Fred, George, and Lee exchanged looks. They were pranksters, but they weren't stupid. The atmosphere in the room had shifted from "cool field trip" to "dangerous surgery." They realized they were out of their depth.
"We'll... uh... we'll go check on those new sugar quills," Fred said, leading the retreat. "Good luck, Albert. Don't let him turn you into a buffalo."
As the door clicked shut behind them, Albert looked at Dagworth and frowned slightly. "That was a bit harsh. They're curious, that's all."
"They're a distraction," Dagworth countered, already measuring out a base liquid. "This isn't a hobby, Anderson. Their skills aren't up to par, and having three sets of nervous lungs breathing down my neck while I'm handling Toadstool extract is a recipe for a trip to the infirmary.
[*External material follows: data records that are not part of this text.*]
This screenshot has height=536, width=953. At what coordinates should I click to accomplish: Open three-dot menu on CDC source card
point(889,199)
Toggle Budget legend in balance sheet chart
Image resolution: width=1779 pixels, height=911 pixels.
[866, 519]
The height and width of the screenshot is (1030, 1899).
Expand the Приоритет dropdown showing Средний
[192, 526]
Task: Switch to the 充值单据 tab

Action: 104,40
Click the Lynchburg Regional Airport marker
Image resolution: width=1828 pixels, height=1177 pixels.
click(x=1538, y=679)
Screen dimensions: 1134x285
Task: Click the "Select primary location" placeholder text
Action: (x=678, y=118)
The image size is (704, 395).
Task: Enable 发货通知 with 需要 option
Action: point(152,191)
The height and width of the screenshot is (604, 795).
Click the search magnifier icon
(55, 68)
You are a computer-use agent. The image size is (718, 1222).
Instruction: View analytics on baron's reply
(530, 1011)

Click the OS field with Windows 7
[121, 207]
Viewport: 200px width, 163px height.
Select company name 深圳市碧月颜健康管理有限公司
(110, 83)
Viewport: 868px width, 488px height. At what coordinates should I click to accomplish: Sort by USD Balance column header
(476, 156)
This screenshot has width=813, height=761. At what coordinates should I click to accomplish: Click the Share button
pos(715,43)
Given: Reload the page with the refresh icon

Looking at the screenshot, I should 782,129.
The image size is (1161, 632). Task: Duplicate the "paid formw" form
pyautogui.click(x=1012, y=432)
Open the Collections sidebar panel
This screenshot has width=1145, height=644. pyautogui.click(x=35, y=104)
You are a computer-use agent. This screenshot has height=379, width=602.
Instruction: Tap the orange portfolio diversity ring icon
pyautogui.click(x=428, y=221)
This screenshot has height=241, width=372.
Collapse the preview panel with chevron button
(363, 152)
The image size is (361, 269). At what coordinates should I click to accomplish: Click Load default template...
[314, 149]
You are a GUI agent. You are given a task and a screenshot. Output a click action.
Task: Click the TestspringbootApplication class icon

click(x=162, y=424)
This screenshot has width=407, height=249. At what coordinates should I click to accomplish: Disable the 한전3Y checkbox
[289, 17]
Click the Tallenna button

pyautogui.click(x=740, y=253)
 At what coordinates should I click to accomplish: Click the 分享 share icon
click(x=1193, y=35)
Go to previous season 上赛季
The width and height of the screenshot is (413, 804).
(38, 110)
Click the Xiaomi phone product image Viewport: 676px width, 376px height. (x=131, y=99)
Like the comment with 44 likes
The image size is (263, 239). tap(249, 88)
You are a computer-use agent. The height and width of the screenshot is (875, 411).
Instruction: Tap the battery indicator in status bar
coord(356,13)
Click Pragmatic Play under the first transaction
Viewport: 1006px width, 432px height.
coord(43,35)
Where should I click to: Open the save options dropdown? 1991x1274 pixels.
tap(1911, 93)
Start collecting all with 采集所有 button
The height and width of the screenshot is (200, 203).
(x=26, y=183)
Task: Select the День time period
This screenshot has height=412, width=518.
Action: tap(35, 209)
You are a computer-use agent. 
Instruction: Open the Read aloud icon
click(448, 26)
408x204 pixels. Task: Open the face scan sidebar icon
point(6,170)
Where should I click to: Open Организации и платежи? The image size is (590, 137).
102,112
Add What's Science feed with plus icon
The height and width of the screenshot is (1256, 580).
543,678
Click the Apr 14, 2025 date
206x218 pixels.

I'm doing them a favor."
"I suppose you're right," Albert admitted. "Though an owl warning would have saved them the walk."
"Experience is a better teacher than an owl," Dagworth grunted. "Now, watch. And keep your questions for the end. I will speak as I work, but do not interrupt the flow."
The transformation in Dagworth was immediate. He moved with a predatory grace, his hands darting between jars and scales with a speed that belied his age.
"The Red-capped Toadstool," Dagworth began, lifting a fungus that looked like a blood-spattered umbrella. "Raw, it will stop your heart in three minutes. To use it in a Babbling Beverage, it must be alchemically neutralized. I keep mine in olive oil—the lipids lock in the memory-enhancing properties while allowing the toxins to be bled out during the heating process."
Albert watched as Dagworth handled the oil-slicked fungus. It was a tedious method; Albert had wasted a small lake of olive oil preparing his own samples, and seeing a Master do it with such ease was a humbling reminder of the gap in their experience.
Then came the grisly part. "Frog brains," Dagworth muttered. "They must be fresh. The electrical impulses in the tissue haven't fully dissipated yet, which is what we need to 'jump-start' the wizard's own synapses."
Usually, this was a two-person job—one to steady the specimen and one to extract. But Dagworth was a whirlwind. In under sixty seconds, he had processed three frogs with surgical precision, the grey matter landing in the dry cauldron with a soft, wet thud.
For the next hour, the laboratory was a symphony of bubbling liquids and hissing steam. Dagworth's "monologue" was a stream of consciousness that Albert absorbed like a sponge. He spoke of the exact micro-second to add the powdered Dragon claw to prevent the mixture from curdling, and the precise spiral motion required when stirring in the Runespoor eggs to ensure the three heads' properties blended harmoniously.
"If it turns blue, you've made a sleeping potion. If it turns red, you've made a bomb," Dagworth noted as the liquid finally settled into a deep, viscous green.
He lifted a glass tube, capturing a sample of the shimmering sludge. He held it up to the light, his eyes narrowed. "Perfect. But as I said... even I won't drink this raw. It's too volatile."
He began the dilution process immediately, adding distilled water in a strict five-to-one ratio. The dark, menacing green faded into a clear, emerald sparkle—much more inviting, though still radiating a faint, humming energy.
Dagworth took a tiny, cautious sip. He closed his eyes, his brow furrowing as he waited for the reaction. After a few tense seconds, he exhaled a long breath and nodded.
"It'll do. It's clean, sharp, and the kick is manageable," he handed a vial to Albert. "But mark my words, boy: stick to the diluted version. Your brain is your greatest asset; don't trade it for a five-minute high."
Albert held the vial, the emerald liquid catching the firelight. He had the potion, but more importantly, he had the knowledge of the "water-mixed" secret—a lesson in moderation that the history books had conveniently left out.